**Job 1**:
Answer these questions from the series overview:
(a) On what date was the series canceled?
(b) In what year did Raimy achieve the rank of detective?
(c) In what year does Frank die in a car crash in the new timeline?
**Job 2**:
List every performer named in the cast list of the series overview.
**Job 3**:
From the series overview, return the stretch from "Frequency is an" through "series was released." without alteration.

Frequency is an American mystery science fiction drama television series that aired on The CW from October 5, 2016 to January 25, 2017. Inspired by the 2000 film Frequency, the television series was developed by Jeremy Carver. The series was canceled on May 8, 2017; five days later, an epilogue to the series was released.

Premise
In 2016, NYPD Detective Raimy Sullivan discovers that she is able to speak to her deceased father Frank Sullivan in 1996 via his old ham radio. Her attempts to save his life trigger the "butterfly effect", changing the present in unforeseen ways. To fix the damage, she must work with her father across time to solve a decades-old murder case.

Cast and characters

Main
 Peyton List as Raimy Elizabeth Sullivan
 Ada Breker as young Raimy 
An NYPD detective who experiences an unusual weather phenomenon that allows her to communicate with her late father through radio transmissions. Born and raised in Queens, Raimy is stationed at the 21st Precinct (the same precinct her father worked out of in 1996) and has been since the start of her career in 2008. She achieved the rank of detective in 2014. After changing the timeline by conversing with her father, Raimy seems to be the only one who notices the changes. Now, she and Frank work across time to solve the Nightingale murders before her mother can become the killer's next victim.
 Riley Smith as Francis Joseph "Frank" Sullivan: Raimy's father and an NYPD detective in 1996. He was originally killed while working undercover and posthumously accused of being corrupt, but survived when Raimy changed the timeline by warning him of his impending death. In the new timeline caused by his survival in 1996, Frank saw his daughter grow up and graduate from the police academy, and even served as her training officer in 2008. He dies in a car crash in 2011.
 Devin Kelley as Julie Elizabeth Sullivan: Raimy's mother and Frank's widow who, once the timeline is changed so that her husband survives, is killed by the Nightingale.
 Mekhi Phifer as Detective (1996)/Lieutenant (2016) Satch Reyna: Frank's partner who now runs the 21st Precinct's Detective Squad where Raimy works. He and Stan Moreno were patrol officers in the late 1980s. In the original timeline, Satch's marriage collapsed in the intervening 20 years, and he became estranged from his children.
 Anthony Ruivivar as Captain Stan Moreno: The 21st Precinct Commander who, as a narcotics detective in 1996, was responsible for the undercover operation that resulted in Frank's death. In the original timeline, then-Sergeant Moreno, already a legendary narcotics detective, served as Raimy's training officer in 2008. Frank and Raimy believe he is corrupt.

Pointing records for screenshots and web pages
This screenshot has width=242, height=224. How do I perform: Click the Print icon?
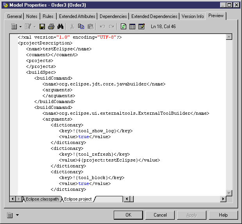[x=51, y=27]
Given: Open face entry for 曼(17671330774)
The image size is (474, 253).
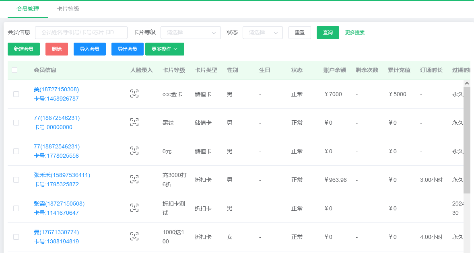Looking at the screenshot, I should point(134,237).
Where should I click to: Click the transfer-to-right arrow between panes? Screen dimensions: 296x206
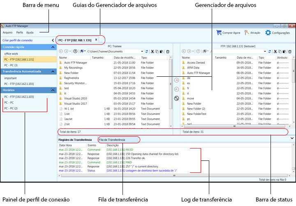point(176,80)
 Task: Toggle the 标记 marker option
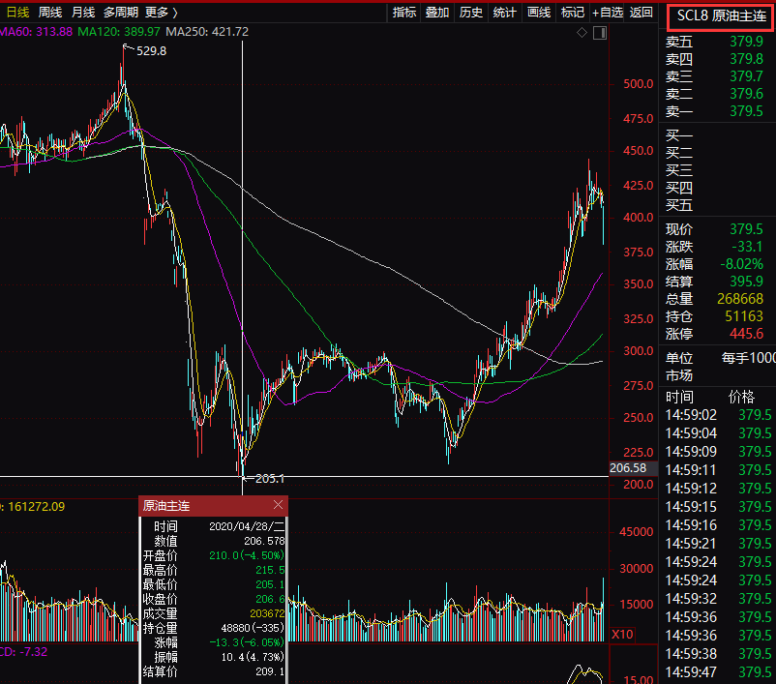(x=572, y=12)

**Task response 1**:
(a) May 8, 2017
(b) 2014
(c) 2011

**Task response 2**:
Peyton List
Ada Breker
Riley Smith
Devin Kelley
Mekhi Phifer
Anthony Ruivivar

**Task response 3**:
Frequency is an American mystery science fiction drama television series that aired on The CW from October 5, 2016 to January 25, 2017. Inspired by the 2000 film Frequency, the television series was developed by Jeremy Carver. The series was canceled on May 8, 2017; five days later, an epilogue to the series was released.